DIRECTIONS FOR THIS TASK >>
Could you retype, word for word, the data below, starting with the line that contains "Task: Filter by Inventory category tag" and going on through the line that contains "Click the empty file"?
>> begin EXERCISE INPUT
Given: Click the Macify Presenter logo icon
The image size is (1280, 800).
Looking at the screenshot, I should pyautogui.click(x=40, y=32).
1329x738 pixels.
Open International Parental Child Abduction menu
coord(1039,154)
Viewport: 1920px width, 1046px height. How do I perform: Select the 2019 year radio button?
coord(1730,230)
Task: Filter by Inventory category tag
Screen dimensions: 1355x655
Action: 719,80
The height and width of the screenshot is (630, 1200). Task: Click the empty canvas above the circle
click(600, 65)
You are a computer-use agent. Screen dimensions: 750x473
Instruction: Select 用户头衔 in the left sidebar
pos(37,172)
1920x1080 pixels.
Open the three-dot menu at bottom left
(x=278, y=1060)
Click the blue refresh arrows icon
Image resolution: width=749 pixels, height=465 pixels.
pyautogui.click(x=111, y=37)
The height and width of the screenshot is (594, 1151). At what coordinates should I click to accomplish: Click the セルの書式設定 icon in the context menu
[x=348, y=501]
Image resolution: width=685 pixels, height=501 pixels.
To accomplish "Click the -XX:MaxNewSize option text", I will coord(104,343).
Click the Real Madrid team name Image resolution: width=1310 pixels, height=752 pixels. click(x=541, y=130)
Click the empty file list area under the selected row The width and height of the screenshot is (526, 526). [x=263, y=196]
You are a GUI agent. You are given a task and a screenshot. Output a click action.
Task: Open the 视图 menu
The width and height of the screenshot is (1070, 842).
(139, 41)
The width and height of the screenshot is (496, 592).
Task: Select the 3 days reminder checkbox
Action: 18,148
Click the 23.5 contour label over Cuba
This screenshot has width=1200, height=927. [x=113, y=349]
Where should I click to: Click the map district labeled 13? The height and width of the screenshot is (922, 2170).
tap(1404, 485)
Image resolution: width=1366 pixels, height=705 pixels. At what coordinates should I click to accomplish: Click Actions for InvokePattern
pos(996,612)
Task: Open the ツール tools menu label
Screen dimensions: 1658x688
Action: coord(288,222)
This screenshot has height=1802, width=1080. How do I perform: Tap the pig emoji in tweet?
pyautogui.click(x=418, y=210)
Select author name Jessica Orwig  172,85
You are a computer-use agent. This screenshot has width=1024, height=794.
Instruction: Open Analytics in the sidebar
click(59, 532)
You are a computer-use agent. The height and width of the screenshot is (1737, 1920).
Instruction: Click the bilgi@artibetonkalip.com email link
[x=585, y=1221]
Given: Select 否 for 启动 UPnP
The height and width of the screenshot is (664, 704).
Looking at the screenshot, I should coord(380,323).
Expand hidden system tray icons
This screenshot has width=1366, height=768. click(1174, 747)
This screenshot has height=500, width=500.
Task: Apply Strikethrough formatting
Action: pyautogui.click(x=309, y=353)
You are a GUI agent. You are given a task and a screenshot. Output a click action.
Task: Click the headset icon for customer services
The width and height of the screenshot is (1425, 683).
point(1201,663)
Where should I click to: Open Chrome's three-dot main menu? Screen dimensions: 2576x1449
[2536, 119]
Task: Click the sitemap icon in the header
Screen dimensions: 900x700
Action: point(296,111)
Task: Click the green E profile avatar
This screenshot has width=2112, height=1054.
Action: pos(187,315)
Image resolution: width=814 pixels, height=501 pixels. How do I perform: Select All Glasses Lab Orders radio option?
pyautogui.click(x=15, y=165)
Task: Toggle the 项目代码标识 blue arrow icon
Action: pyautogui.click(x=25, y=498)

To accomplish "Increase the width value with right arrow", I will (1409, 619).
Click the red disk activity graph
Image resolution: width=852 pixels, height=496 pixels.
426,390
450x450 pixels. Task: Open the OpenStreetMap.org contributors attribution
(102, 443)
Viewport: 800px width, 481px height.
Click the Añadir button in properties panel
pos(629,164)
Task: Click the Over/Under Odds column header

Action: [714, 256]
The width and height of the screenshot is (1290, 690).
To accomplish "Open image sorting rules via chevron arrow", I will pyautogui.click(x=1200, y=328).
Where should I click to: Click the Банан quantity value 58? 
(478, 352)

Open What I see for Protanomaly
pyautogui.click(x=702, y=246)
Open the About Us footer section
>> end EXERCISE INPUT
ANSWER TO THIS PROBLEM >>
Task: Filter by Inventory category tag
Screen dimensions: 1355x655
Action: 719,80
The height and width of the screenshot is (630, 1200). Task: Click the empty canvas above the circle
click(600, 65)
You are a computer-use agent. Screen dimensions: 750x473
Instruction: Select 用户头衔 in the left sidebar
pos(37,172)
1920x1080 pixels.
Open the three-dot menu at bottom left
(x=278, y=1060)
Click the blue refresh arrows icon
Image resolution: width=749 pixels, height=465 pixels.
pyautogui.click(x=111, y=37)
The height and width of the screenshot is (594, 1151). At what coordinates should I click to accomplish: Click the セルの書式設定 icon in the context menu
[x=348, y=501]
Image resolution: width=685 pixels, height=501 pixels.
To accomplish "Click the -XX:MaxNewSize option text", I will coord(104,343).
Click the Real Madrid team name Image resolution: width=1310 pixels, height=752 pixels. click(x=541, y=130)
Click the empty file list area under the selected row The width and height of the screenshot is (526, 526). [x=263, y=196]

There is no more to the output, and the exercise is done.